TASK INPUT Start Marker

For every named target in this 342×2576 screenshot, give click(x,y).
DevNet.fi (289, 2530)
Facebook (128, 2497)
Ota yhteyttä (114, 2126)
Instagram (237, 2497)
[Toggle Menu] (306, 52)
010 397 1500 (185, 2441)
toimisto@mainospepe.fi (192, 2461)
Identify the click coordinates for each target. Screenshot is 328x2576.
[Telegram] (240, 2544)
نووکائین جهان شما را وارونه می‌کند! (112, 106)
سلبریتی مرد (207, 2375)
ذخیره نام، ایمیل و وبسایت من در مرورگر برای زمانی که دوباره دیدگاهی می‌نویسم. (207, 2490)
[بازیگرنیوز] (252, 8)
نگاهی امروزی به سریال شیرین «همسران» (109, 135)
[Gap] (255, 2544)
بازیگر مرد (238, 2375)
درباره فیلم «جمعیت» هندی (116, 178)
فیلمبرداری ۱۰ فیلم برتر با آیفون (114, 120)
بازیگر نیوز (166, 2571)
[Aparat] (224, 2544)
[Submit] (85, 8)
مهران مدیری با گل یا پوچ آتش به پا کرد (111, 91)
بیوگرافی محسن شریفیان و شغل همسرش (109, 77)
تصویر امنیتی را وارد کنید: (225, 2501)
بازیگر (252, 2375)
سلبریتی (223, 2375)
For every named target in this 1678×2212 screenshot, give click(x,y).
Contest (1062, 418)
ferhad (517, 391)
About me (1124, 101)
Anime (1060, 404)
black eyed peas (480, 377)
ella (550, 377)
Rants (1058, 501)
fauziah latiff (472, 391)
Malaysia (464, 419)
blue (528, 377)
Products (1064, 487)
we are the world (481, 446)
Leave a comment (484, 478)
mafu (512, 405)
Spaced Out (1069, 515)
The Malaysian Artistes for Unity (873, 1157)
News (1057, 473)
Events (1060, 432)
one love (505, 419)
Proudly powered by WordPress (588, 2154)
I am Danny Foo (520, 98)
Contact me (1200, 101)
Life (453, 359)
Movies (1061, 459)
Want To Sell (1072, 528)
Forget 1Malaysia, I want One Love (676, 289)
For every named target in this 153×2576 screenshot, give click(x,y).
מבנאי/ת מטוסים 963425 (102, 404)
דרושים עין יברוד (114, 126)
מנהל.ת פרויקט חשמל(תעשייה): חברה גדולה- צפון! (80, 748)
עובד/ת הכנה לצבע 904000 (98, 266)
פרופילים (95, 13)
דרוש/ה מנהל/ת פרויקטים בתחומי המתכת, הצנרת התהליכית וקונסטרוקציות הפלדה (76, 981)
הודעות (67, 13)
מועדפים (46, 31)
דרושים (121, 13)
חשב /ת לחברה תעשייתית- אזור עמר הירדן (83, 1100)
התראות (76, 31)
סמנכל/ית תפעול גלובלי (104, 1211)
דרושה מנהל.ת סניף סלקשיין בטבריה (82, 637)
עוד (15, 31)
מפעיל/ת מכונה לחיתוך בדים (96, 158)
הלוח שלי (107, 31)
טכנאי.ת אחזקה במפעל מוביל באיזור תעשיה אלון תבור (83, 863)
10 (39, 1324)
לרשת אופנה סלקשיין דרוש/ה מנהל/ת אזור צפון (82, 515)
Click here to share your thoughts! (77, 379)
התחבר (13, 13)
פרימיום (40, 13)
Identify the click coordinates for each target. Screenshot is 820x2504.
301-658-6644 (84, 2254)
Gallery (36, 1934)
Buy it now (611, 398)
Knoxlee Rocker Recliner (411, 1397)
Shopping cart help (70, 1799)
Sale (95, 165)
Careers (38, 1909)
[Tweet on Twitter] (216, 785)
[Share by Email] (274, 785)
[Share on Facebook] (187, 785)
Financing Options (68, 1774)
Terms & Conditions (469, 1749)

TASK INPUT End Marker

▶ **WORK TO COMPLETE**
Copy out the entries in full, exactly as they appear.

▶ **ANSWER SPACE**
For every named target in this 342×2576 screenshot, give click(x,y).
DevNet.fi (289, 2530)
Facebook (128, 2497)
Ota yhteyttä (114, 2126)
Instagram (237, 2497)
[Toggle Menu] (306, 52)
010 397 1500 (185, 2441)
toimisto@mainospepe.fi (192, 2461)
Identify the click coordinates for each target. Screenshot is 328x2576.
[Telegram] (240, 2544)
نووکائین جهان شما را وارونه می‌کند! (112, 106)
سلبریتی مرد (207, 2375)
ذخیره نام، ایمیل و وبسایت من در مرورگر برای زمانی که دوباره دیدگاهی می‌نویسم. (207, 2490)
[بازیگرنیوز] (252, 8)
نگاهی امروزی به سریال شیرین «همسران» (109, 135)
[Gap] (255, 2544)
بازیگر مرد (238, 2375)
درباره فیلم «جمعیت» هندی (116, 178)
فیلمبرداری ۱۰ فیلم برتر با آیفون (114, 120)
بازیگر نیوز (166, 2571)
[Aparat] (224, 2544)
[Submit] (85, 8)
مهران مدیری با گل یا پوچ آتش به پا کرد (111, 91)
بیوگرافی محسن شریفیان و شغل همسرش (109, 77)
تصویر امنیتی را وارد کنید: (225, 2501)
بازیگر (252, 2375)
سلبریتی (223, 2375)
For every named target in this 1678×2212 screenshot, give click(x,y).
Contest (1062, 418)
ferhad (517, 391)
About me (1124, 101)
Anime (1060, 404)
black eyed peas (480, 377)
ella (550, 377)
Rants (1058, 501)
fauziah latiff (472, 391)
Malaysia (464, 419)
blue (528, 377)
Products (1064, 487)
we are the world (481, 446)
Leave a comment (484, 478)
mafu (512, 405)
Spaced Out (1069, 515)
The Malaysian Artistes for Unity (873, 1157)
News (1057, 473)
Events (1060, 432)
one love (505, 419)
Proudly powered by WordPress (588, 2154)
I am Danny Foo (520, 98)
Contact me (1200, 101)
Life (453, 359)
Movies (1061, 459)
Want To Sell (1072, 528)
Forget 1Malaysia, I want One Love (676, 289)
For every named target in this 153×2576 screenshot, give click(x,y).
מבנאי/ת מטוסים 963425 (102, 404)
דרושים עין יברוד (114, 126)
מנהל.ת פרויקט חשמל(תעשייה): חברה גדולה- צפון! (80, 748)
עובד/ת הכנה לצבע 904000 (98, 266)
פרופילים (95, 13)
דרוש/ה מנהל/ת פרויקטים בתחומי המתכת, הצנרת התהליכית וקונסטרוקציות הפלדה (76, 981)
הודעות (67, 13)
מועדפים (46, 31)
דרושים (121, 13)
חשב /ת לחברה תעשייתית- אזור עמר הירדן (83, 1100)
התראות (76, 31)
סמנכל/ית תפעול גלובלי (104, 1211)
דרושה מנהל.ת סניף סלקשיין בטבריה (82, 637)
עוד (15, 31)
מפעיל/ת מכונה לחיתוך בדים (96, 158)
הלוח שלי (107, 31)
טכנאי.ת אחזקה במפעל מוביל באיזור תעשיה אלון תבור (83, 863)
10 (39, 1324)
לרשת אופנה סלקשיין דרוש/ה מנהל/ת אזור צפון (82, 515)
Click here to share your thoughts! (77, 379)
התחבר (13, 13)
פרימיום (40, 13)
Identify the click coordinates for each target. Screenshot is 820x2504.
301-658-6644 (84, 2254)
Gallery (36, 1934)
Buy it now (611, 398)
Knoxlee Rocker Recliner (411, 1397)
Shopping cart help (70, 1799)
Sale (95, 165)
Careers (38, 1909)
[Tweet on Twitter] (216, 785)
[Share by Email] (274, 785)
[Share on Facebook] (187, 785)
Financing Options (68, 1774)
Terms & Conditions (469, 1749)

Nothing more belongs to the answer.